I am told I look like a wild man.
I am told I look like castaway.

What people are saying is I am losing my humanity. The lines between animal and man are blurring and it isn't good.

But I disagree and I believe God does as well.

I believe the native people of this country had more wisdom than the scientists of today. I believe the native people 500 years ago knew more about life, love, joy, peace, forbearance, kindness, goodness, faithfulness, gentleness and self-control than all the psychologists of today.

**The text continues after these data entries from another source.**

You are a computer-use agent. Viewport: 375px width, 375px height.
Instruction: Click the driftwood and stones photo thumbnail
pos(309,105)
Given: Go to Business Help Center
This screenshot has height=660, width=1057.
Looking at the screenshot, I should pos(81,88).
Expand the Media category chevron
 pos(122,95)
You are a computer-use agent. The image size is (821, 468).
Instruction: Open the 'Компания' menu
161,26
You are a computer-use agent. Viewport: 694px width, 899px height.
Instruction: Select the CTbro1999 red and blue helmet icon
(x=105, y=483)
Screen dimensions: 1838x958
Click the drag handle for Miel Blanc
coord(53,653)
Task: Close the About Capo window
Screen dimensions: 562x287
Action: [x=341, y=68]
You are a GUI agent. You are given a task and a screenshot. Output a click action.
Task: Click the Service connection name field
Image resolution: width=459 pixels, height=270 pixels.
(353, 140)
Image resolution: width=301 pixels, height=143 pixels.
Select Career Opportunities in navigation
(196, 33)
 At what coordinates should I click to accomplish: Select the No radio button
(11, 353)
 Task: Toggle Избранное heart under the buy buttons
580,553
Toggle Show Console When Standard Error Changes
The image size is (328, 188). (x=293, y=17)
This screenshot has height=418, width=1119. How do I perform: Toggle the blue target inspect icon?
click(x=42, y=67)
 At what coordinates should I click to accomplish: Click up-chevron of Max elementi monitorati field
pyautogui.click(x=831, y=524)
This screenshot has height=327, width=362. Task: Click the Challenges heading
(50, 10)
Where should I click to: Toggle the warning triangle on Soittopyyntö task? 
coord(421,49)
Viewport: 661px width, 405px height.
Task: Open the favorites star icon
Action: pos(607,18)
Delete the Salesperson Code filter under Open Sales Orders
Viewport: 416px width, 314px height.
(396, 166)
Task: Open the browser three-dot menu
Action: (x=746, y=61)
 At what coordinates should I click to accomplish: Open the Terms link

One glance at those people and the "civilized" labeled them "savages" but I believe the plank was very large in their eye.

Here I am God. You ask me to give up. You ask me to die. You ask me to let go. This is me letting go of my appearance. This is me letting go of my mortal denial.

I am a human. I am dust. I will die.

This year, this beard halfway complete is a reminder that I and this planet are connected.
We need to work together. We need to communicate. I need to receive what it gives and not simply take what I want. I need the fruit of the Great Spirit like the natives of this land once had.

Who do You say that I am?

Chvrches - The Mother We Share

Monday, July 14, 2014

07/14/14


There is a picture hanging in the Fruit of the Vine. It is a young person holding fishes and loaves.

I love the picture. It is beautiful.

I love the story of Jesus asking his disciples how much they had and them having only a little gave it to him. Jesus asks what we have and we respond "not much" Jesus takes what little we have and He feeds thousands.

All God asks of us is to come with what we have. Be human. Be finite. Be limited. Be honest. Bring to Jesus whatever you have whatever it looks like no matter how ugly or useless or broken or tiny it may seem to you bring it.

It is in this that Jesus looks at us, us sinners and he sees what we have and with a beautiful smile and a laugh he speaks to our hearts "I can make that work" and out come an abundance. Not simply enough but rather left overs.

I love God for many many reasons and one of them being this. Beauty from ashes, abundance from little. Making all things new.

When I look into this painting I think about Norwood. I think about Parish Farming. I think about how small I am. I think about communion. I think about sharing. I think about love. I think about Jesus. I think about how simple yet profound sharing a meal can be. I think about the miracle of new life from a seed to plant. I love God. God is love and love is life and life is good. I think about the Arawak Garden.

The Arawak Garden is a place the city has rejected. It is an empty lot the city doesn't know what to do with. It is vacant. It is worthless. It was turned into a garden by some anarchists but even they neglected it. Even to the forgotten it was forgotten. Renegade farmers began to sew and reap from this place still without ownership without meaning.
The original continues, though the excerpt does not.